Ob eventuell in einigen Stadien Partien mit weniger, oder sogar ganz ohne Zuschauer ausgetragen werden, oder ein Spiel verschoben werden muss, bleibt abzuwarten. "Unserer Meinung nach haben wir gar keine andere Option, als die Saison normal zu beenden. Die jetzige Situation stellt uns schon vor wahnsinnige Schwierigkeiten, was die Organisation angeht", sagt Kurz.

Der ESC Haßfurt in der Spielzeit 2020/2021

Abgänge Michal Babkovic (Rimaska Sobota/Slowenien), David Franek, Martin Hildenbrand , Adrian Persch (alle ESV Würzburg), David Hornak (EHC Bayreuth), Matthias Kohl (ESC Würzburg), Michael Breyer (EV Pegnitz), Domantas Cypas (Höchstadter EC), Maurice Köder (ERV Schweinfurt), Bastian Schubert (HC Landsberg)

Neuzugänge Eugen Nold (ERV Schweinfurt), Jakub Sramek, Nicolas Hetzel (beide EHC Königsbrunn), Dominik Tobola (TSV Trostberg), Paul Hartmann (Höchstadter EC), Tomas Pribyl (EHC Kreuzlingen-Konstanz/Schweiz), Nils Düsel, Tobias Hertwich, Philipp Müller, Clemens Müller, Peter Finger, Dominik Finzel, Emil Krein (eigene U20).

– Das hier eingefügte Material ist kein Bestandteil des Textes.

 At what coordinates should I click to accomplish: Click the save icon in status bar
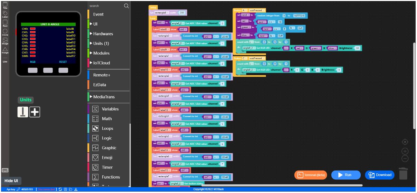pos(65,189)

Kader Jung, Hetzel, Dietz (alle Torhüter), Hora, Hartmann, Pribyl, Stahl, Marx, Thebus, Faust, Finzel, Finger, C. Müller, P. Müller, Hertwich (alle Verteidiger), Trübenekr, Sramek, Masel, Zürcher, Kratschmer, Nold, Stach, Dietrich, Lang, Tobola, Düsel, Krein, Finger (alle Angreifer).